[Available data]:
━━━━━━━━━━━━━━━━━━━━━━━━━━━━━━
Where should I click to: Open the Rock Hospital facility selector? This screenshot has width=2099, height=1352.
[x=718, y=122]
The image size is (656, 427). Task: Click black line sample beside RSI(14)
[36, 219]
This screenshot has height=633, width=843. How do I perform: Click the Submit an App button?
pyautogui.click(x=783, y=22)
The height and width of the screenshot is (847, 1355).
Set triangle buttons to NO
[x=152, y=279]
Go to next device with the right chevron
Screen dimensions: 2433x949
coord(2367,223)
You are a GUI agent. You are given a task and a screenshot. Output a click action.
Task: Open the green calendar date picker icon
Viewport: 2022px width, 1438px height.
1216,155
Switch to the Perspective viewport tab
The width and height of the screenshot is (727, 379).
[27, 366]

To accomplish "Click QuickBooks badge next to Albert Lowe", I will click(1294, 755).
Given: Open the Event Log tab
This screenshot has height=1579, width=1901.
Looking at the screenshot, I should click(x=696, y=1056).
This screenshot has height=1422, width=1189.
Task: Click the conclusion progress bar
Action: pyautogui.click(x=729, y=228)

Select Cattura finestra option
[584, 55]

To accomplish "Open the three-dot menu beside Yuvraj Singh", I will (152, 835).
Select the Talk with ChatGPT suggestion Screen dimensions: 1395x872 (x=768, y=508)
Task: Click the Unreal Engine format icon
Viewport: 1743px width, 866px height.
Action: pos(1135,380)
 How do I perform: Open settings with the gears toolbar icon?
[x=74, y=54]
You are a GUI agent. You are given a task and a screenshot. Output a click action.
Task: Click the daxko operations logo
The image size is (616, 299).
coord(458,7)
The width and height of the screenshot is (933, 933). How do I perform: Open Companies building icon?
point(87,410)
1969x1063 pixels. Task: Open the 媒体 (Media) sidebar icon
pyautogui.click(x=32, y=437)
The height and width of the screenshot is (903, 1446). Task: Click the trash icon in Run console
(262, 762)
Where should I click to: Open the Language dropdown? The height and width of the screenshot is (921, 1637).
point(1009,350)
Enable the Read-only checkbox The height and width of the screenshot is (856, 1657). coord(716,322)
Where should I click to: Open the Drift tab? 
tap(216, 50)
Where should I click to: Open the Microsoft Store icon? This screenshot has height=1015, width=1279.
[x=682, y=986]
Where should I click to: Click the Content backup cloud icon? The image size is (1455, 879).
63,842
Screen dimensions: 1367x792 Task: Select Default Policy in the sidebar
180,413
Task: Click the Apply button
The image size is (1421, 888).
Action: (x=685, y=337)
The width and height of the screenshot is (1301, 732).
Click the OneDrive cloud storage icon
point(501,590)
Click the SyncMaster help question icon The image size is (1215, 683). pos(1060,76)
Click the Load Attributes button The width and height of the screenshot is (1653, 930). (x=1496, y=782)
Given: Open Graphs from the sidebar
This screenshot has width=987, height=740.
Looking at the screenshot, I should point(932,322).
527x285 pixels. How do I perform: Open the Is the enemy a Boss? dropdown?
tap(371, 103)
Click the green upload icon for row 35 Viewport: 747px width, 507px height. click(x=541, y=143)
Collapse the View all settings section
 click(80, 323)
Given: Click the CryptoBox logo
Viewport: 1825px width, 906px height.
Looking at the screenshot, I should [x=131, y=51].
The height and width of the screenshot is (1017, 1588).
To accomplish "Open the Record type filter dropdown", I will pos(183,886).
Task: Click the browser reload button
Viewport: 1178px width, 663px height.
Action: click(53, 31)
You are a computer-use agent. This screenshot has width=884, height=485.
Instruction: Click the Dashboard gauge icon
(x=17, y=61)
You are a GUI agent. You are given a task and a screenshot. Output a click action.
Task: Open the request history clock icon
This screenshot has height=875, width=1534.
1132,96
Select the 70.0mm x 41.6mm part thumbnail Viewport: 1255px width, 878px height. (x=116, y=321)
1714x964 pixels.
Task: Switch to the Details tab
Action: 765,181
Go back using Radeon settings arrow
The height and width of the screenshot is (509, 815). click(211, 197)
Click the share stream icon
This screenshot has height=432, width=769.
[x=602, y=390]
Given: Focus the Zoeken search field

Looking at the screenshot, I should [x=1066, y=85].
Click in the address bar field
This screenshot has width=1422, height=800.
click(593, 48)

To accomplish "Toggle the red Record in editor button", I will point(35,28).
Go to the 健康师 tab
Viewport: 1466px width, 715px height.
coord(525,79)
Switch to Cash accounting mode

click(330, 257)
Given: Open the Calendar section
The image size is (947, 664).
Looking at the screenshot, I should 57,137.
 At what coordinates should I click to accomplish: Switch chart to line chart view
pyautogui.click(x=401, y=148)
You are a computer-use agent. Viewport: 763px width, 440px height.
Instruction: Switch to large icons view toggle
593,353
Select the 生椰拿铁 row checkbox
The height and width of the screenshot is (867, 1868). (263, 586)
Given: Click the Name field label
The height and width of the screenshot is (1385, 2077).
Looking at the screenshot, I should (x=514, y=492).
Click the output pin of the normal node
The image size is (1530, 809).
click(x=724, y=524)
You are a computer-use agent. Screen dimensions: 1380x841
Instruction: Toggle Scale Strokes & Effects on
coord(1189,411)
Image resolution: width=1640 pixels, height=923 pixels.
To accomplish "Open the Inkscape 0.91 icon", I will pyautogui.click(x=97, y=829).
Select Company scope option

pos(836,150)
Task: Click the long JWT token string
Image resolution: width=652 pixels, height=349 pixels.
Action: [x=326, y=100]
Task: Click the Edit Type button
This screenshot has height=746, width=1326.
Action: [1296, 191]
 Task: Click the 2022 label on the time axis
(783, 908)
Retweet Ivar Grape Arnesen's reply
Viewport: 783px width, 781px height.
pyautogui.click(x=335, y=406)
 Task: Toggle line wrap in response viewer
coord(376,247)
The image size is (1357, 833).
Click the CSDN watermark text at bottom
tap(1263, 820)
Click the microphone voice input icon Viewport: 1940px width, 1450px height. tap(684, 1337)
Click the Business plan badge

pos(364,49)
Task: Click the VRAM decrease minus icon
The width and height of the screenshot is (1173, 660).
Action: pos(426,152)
━━━━━━━━━━━━━━━━━━━━━━━━━━━━━━
Once you find the line containing "Go to next device with the right chevron", stop: reproduce exactly that line and every line of the data before it, and nothing else.

[Exercise output]:
Where should I click to: Open the Rock Hospital facility selector? This screenshot has width=2099, height=1352.
[x=718, y=122]
The image size is (656, 427). Task: Click black line sample beside RSI(14)
[36, 219]
This screenshot has height=633, width=843. How do I perform: Click the Submit an App button?
pyautogui.click(x=783, y=22)
The height and width of the screenshot is (847, 1355).
Set triangle buttons to NO
[x=152, y=279]
Go to next device with the right chevron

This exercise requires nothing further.